Similarly, if 40% of Provider X's patients were under age 21 and
42% of the weighted benchmark patients were under 21 AND this is
the largest difference for any choice of age then the KS statistic
would be 0.02.
[0075] In a fifth step, if the quality of the benchmark is within a
specified or user-defined threshold or tolerance (i.e., the
benchmark is sufficient), then the outcome regression model is
recomputed, outlier probabilities are updated, and new reports are
generated. That is, if the quality of the benchmark is sufficient,
the original benchmark is used and the computationally expensive
propensity score model is not updated. In some embodiments, the
specified threshold may be 1%, such that the propensity score model
is not updated if the percentage point difference between the
aggregate updated data for a given service provider is within 1% of
the aggregate weighted data for patients of the other service
providers.
[0076] In a sixth step, if the quality of the benchmark
deteriorates beyond a specified or user-defined threshold or
tolerance, then the propensity score model is refit, and the
outcome regression model is recomputed, outlier probabilities are
updated, and new reports are generated. That is, if the quality of
the benchmark becomes insufficient, the propensity score model is
updated. In some embodiments, the specified threshold may be 1%,
such that the propensity score model is updated if the percentage
point difference between the aggregate updated data for a given
service provider is outside of 1% of the aggregate weighted data
for patients of the other service providers.
[0077] In some embodiments, different scheduling methods may be
used to determine when to update the propensity score model.
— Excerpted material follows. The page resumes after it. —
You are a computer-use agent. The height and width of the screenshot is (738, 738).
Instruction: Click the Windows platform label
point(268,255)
In
some embodiments, each service provider may be updated in turn
based on the amount of time since the last update for the service
provider. The service provider which has waiting the longest time
for an update may be updated first, and so forth. In some
embodiments, each service provider may be updated when a given
threshold of new records appears. In some embodiments, the updates
may occur based on the size of the service provider.
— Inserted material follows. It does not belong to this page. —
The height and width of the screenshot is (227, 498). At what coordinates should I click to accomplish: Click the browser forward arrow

[0078] Modifications of the above described embodiments are
possible. The benchmark system and methods can be applied to many
different industries and service providers. Such industries and
service providers include medical (e.g., with service providers
including physicians, nurses, pharmacists, clinics, hospitals and
the like), emergency responders (e.g., with service providers
including fire, police, emergency medical technicians, and the
like), education (e.g. with service providers including teachers,
principals, and other educators), and telecommunications (e.g.,
with service providers including wireless phone service providers,
internet service providers, media service providers, cable, and the
like), as well as many others.
Application Example for Medical Treatment Providers:
[0079] The following describes an application of the benchmarking
system and methods described above for benchmarking medical
treatment providers, based on a study of real-world hospital data
for 26 hospital complexes in 98 municipalities. In this application
example, benchmarking was applied to compare patient outcomes of
mortality and readmission rates across the various hospitals.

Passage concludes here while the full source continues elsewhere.